Bu arada Celâleddin'in baskılarından bunalan Gürcüler, 1228'de İvâne kumandasında Gürcü, Ermeni, Alan, Sabir, Laz ve Kıpçaklardan oluşan büyük bir orduyla saldırıya geçtiler. Kendine aşırı derecede güvenen Sultan, kuvvetli düşman karşısında ne yapılması gerektiğini sorduğu vezirinin, "düşman çok kuvvetli, Harezmlilerin toplanmasını bekleyelim" şeklindeki cevabına çok sinirlenmiş ve elindeki diviti vezirin kafasına fırlatmıştı. Müttefik ordu geldiğinde Sultan, Betak Gölü civarında ordugâhını kurmuştu. Ertesi gün, belki de savaş meydanlarına eşine hiç rastlanmayan sahneler yaşandı. Sultan Celâleddin, sabahın ilk ışıklarıyla birlikte, bizzat savaş meydanına çıkarak kendisiyle çarpışacak bir asker istedi. Sultanın karşısına dev yapılı, iri yarı bir Gürcü'yü çıkardılar. Sultan bu irikıyım Gürcü askerini; ardından babalarının intikamını almak üzere meydana çıkan üç oğlunu ve bir savaşçıyı daha öldürdü. Hükümdarlarının mübarezede bizzat gösterdiği kahramanlığa kendi gözleriyle şahit olan Harezm askerleri âdeta galeyana gelerek şiddetli bir saldırı başlattılar. Savaş Sultan'ın ordusunun galibiyeti ile sonuçlandı.
Zaferini kutlayamadı
Ancak, kazandığı hiçbir savaşın tadını tam anlamıyla çıkaramayan Celâleddin Harezmşah, bu zaferin de zevkine varamadı; zira ezeli düşmanı Moğollar İsfahan'da onu bekliyorlardı. Celâleddin Harezmşah ordusuna eskisine oranla çok daha fazla güveniyor, Moğollara bu defa haddini bildireceğine inanıyordu. Fakat Moğollar karşısındaki şansı bu kez de tutmadı ve bir kez daha yenilgiye uğradı.

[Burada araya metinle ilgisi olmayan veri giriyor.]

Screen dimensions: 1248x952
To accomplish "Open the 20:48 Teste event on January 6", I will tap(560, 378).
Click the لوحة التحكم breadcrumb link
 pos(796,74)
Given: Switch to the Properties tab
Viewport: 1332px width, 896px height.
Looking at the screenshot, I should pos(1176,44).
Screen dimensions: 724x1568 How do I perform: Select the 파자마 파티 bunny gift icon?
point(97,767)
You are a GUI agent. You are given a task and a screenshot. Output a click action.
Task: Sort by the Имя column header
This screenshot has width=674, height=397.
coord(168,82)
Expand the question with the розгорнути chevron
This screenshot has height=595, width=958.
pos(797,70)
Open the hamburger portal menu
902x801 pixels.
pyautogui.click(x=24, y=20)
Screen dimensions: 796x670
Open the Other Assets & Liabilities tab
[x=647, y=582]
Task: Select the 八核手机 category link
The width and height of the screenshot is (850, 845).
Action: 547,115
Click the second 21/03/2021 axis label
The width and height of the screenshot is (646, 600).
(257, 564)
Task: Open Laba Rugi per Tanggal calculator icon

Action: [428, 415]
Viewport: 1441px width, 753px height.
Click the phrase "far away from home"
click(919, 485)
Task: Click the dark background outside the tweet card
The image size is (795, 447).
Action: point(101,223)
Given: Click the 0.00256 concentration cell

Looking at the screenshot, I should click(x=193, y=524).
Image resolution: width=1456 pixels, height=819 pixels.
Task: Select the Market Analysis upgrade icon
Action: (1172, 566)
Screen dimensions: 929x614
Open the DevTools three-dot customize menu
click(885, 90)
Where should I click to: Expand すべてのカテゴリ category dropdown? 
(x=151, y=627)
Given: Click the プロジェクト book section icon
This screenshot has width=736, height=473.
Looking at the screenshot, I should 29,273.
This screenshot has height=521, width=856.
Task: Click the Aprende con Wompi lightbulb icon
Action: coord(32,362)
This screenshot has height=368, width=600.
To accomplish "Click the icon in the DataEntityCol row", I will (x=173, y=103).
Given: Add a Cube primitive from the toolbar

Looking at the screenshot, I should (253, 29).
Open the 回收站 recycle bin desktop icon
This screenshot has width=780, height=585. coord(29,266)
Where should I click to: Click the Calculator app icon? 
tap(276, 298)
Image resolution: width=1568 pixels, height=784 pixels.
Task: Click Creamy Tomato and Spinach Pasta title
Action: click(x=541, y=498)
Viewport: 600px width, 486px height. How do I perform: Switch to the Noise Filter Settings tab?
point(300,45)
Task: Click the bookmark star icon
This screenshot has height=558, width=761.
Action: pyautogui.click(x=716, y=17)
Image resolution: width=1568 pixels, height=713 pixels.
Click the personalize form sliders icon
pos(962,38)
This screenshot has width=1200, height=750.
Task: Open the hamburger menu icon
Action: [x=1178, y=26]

Sultan Celâleddin Harezmşah, son yenilgisinden sonra, tek başına Moğollarla baş edemeyeceğini anlamıştı. Kendisine bir müttefik bulması şarttı. Bu amaçla, Türkiye Selçuklu Sultanı I. Alâeddin Keykubad'a ittifak teklifinde bulundu ise de, Moğollarla iyi geçinmeye çalışan, olası Moğol tehdidine karşı ülkesinde tahkimatlar yaptıran, yeni kaleler inşa ettiren Sultan Keykubad bu teklifi kabul etmedi. Selçuklu sultanının bu tavrına öfkelenen Sultan, Selçuklu hakimiyeti altındaki Ahlat'a hücum ederek şehri ele geçirdi. Bu hareketi kendisiyle ittifaka yanaşmayan Sultan Alâeddin Keykubad'a bir nevi meydan okumaydı.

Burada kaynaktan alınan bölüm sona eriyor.